GIVEN TEXT>
=== Section Start ===

The importance of knowing the dew-point of your airflow to avoid condensation inside of a baghouse

 

Introduction

Most baghouse users are confused why their baghouses suffer moisture condensation problems in winter. This blog post tabulates the dew-point temperatures of the airflows with different Relative Humidity (RH) at three different airflow temperatures of 68 ^oF, 120 ^oF and 250 ^oF to show why moisture problems in baghouses or cartridge collectors occur  in winter.

Definitions of dew-point and Relative Humidity

Dew-point is defined as the temperature at which condensation begins when the air is cooled at constant pressure.

Relative Humidity (RH) expresses the moisture content of air as a percent of what it can hold when the air is saturated.

The temperature of the airflow from a process will likely remain fairly constant and warm year round. However, a temperature differential (approximately 15^oF or more) between the dust collection point and the dust collector may indicate a potential condensation risk.

Condensation in a baghouse causes problems

When water vapor in airflow condenses to a liquid state in baghouses, it can result in blinded bag filters, rapid dust buildup on the baghouse’s inside walls, bridging across the hopper discharge opening, and metal corrosion inside the baghouse.

If the ambient air temperature surrounding a baghouse is much cooler than dust laden airflow temperature, the baghouse’s operating temperature might be close to or even below the gas dew point temperature.

In some areas of North America, winter temperatures can drop even below 0 ^oF. If a dust collector is located outside in those conditions, the temperature of the compressed air, if not heated, in the pulse-jet cleaning system will tend to closely mirror the ambient temperature. Especially for medium pressure-medium volume cleaning systems, the PD blower units are normally installed just beside the baghouses. The temperature of the compressed air in this kind of cleaning system mirrors the ambient temperature too.

When the temperatures anywhere on the walls or inside of the baghouse drop below the dew-point temperature of the airflow, moisture condensation is inevitable. 

Airflow Dew-point calculations

Airvate did some calculations to decide the dew-points of airflows with different Relative Humidity (RH) at three process temperatures: 68^o F, 120^o F, and 250^o F.

The airflow starts from a hood inlet, at which the pressure is 0” wg. Airflow temperature and its Relative Humidity are measured here. The RH values are listed in the first column of the tables, while the dew-points calculated correspondingly are in the second column.

 Through ductwork, the airflow flows to a baghouse. There are two cases here:

Case 1, the baghouse is running under negative pressure, the static pressure at its inlet is assumed to be -6” wg, and the fan is located behind the baghouse.

=== Section End ===

INFORMATION PROVIDED>

=== Section Start ===

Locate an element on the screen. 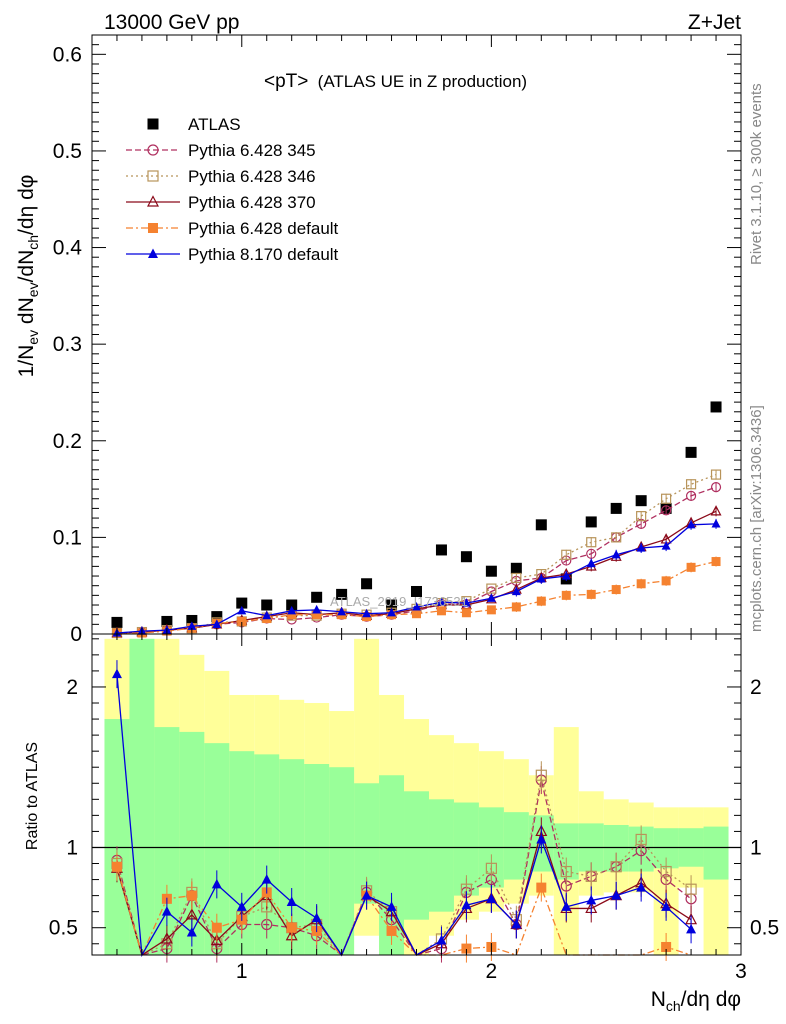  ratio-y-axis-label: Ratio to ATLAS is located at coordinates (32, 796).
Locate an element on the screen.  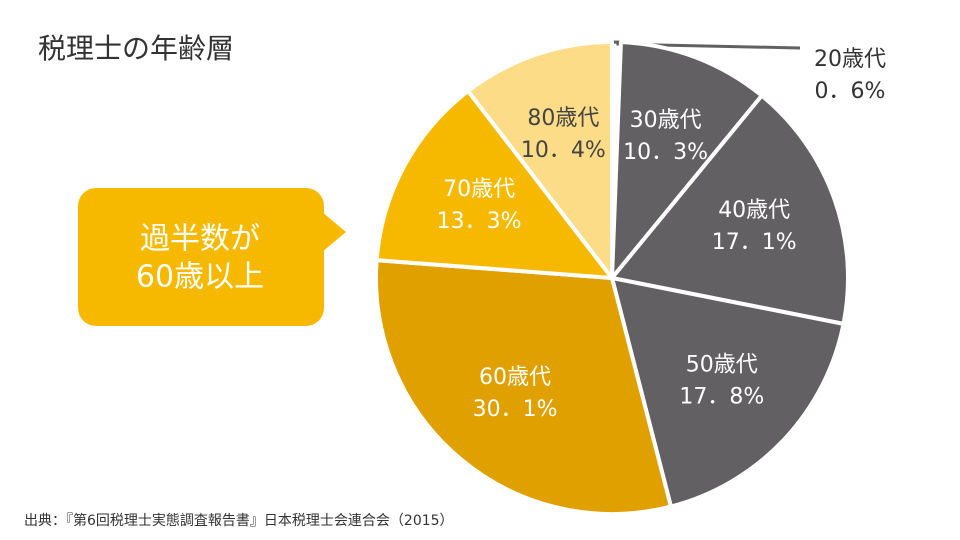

=== Section End ===

ACTIVITY 1> In the baghouse dew-point text, why might a baghouse's operating temperature come close to or fall below the gas dew point? Answer in one to three sentences.
ACTIVITY 2>
Decide whether each statement agrees with the baghouse dew-point text. Answer yes or no for each, and quote the words of the text that decide it.
(a) Dew-point is the temperature at which condensation begins when air is cooled at constant pressure.
(b) Airflow temperature and Relative Humidity are measured at the baghouse inlet.
(c) In Case 1, the fan is located in front of the baghouse.
ACTIVITY 3> Continue the baghouse dew-point text from its last sentence.

EXERCISE OUTPUT 1> The text says this can happen when the ambient air around the baghouse is much cooler than the dust-laden airflow.

EXERCISE OUTPUT 2>
(a) Yes: "Dew-point is defined as the temperature at which condensation begins when the air is cooled at constant pressure."
(b) No: "The airflow starts from a hood inlet, at which the pressure is 0” wg. Airflow temperature and its Relative Humidity are measured here."
(c) No: "the fan is located behind the baghouse."

EXERCISE OUTPUT 3>
Case 2, under positive pressure, the static pressure at its inlet is assumed to be 12”wg. The fan is located in front of the baghouse.

For case 1, it is assumed that the temperature of the airflow doesn’t change from the hood inlet to the inlet of the baghouse, while the pressure changes from 0” wg to -6”wg. The RH and Dewpoint values at this point were calculated and are listed in the third and fourth columns respectively.

For case 2, it is assumed the total pressure caused by the fan is 16”wg. Since the fan does work on the airflow, the airflow temperature is increased by about 7 ^oF. At the inlet of the baghouse, the temperature of the airflow is changed from the temperature at the hood inlet to that plus 7 ^oF, while the pressure changes from 0” wg to 12”wg.  RH and Dewpoint values at this point were calculated and are listed in the fifth and sixth columns respectively.

How to read the tables

For example, the measured values of temperature and RH of the airflow at the hood inlet are 68^oF and 50% respectively. The calculated dewpoint of the airflow is 48.7^oF based on the measured conditions.

After the airflow travels to the inlet of a baghouse, airflow conditions change.

In case 1, airflow temperature stays constant, while the airflow pressure changes from 0”wg to -6”wg, so the dewpoint and RH of the airflow also change correspondingly, and the calculated values are 48.3 ^oF and 49.3% respectively.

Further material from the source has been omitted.